2012: In the past year, the service cut hours at thousands of post offices. It also merged some of its plants, and twice defaulted on payments totaling $11 billion. The agency reported a loss of $16 billion.
2012: In the past year, the service cut hours at thousands of post offices. It also merged some of its plants, and twice defaulted on payments totaling $11 billion. The agency reported a loss of $16 billion. (Edward M. Pio Roda/CNN)

JACKSONVILLE, Fla. – The U.S. Postal Service said it has already fixed a security vulnerability that exposed the phone numbers, street addresses and usernames of 60 million people who had accounts at usps.com in 2017 and 2018.

According to ConsumerAffairs.com, Krebs on Security reported that an independent researcher informed USPS of the flaw more than a year ago but received no response.

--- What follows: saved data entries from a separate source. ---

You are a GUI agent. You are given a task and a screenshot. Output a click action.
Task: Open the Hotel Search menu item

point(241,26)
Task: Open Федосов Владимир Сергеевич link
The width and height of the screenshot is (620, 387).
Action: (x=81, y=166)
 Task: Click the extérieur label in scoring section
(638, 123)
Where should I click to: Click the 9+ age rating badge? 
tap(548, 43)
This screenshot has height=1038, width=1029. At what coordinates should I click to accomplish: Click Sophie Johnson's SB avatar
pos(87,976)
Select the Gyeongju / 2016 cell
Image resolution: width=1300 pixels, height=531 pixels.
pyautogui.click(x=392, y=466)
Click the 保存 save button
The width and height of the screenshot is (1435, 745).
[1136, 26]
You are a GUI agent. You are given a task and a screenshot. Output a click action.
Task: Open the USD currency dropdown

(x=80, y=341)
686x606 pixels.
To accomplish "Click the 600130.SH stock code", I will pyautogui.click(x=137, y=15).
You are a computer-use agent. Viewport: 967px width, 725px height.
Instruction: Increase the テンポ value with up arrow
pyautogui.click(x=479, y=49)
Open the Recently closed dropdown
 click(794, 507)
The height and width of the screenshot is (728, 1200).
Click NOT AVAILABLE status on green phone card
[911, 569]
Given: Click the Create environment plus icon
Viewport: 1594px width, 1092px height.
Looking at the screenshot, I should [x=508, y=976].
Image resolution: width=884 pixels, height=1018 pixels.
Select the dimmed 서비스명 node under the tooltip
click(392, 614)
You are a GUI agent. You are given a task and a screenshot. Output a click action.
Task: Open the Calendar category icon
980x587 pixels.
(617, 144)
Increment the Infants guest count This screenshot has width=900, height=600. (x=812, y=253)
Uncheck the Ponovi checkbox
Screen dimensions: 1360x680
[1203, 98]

The Postal Service didn’t address the issue until this week after it was contacted by cybersecurity specialist Brian Krebs.

“No special hacking tools were needed to pull this data, other than knowledge of how to view and modify data elements processed by a regular web browser like Chrome or Firefox,” Krebs told ConsumerAffairs.com.

USPS said the security flaw was fixed and it will continue to look into the issue “out of an abundance of caution.” 

The USPS sent News4Jax the following information:

We currently have no information that this vulnerability was leveraged to exploit customer records.  The information shared with the Postal Service allowed us to quickly mitigate this vulnerability.  

"Computer networks are constantly under attack from criminals who try to exploit vulnerabilities to illegally obtain information.  Similar to other companies, the Postal Service’s Information Security program and the Inspection Service uses industry best practices to constantly monitor our network for suspicious activity. 

Any information suggesting criminals have tried to exploit potential vulnerabilities in our network is taken very seriously. Out of an abundance of caution, the Postal Service is further investigating to ensure that anyone who may have sought to access our systems inappropriately is pursued to the fullest extent of the law."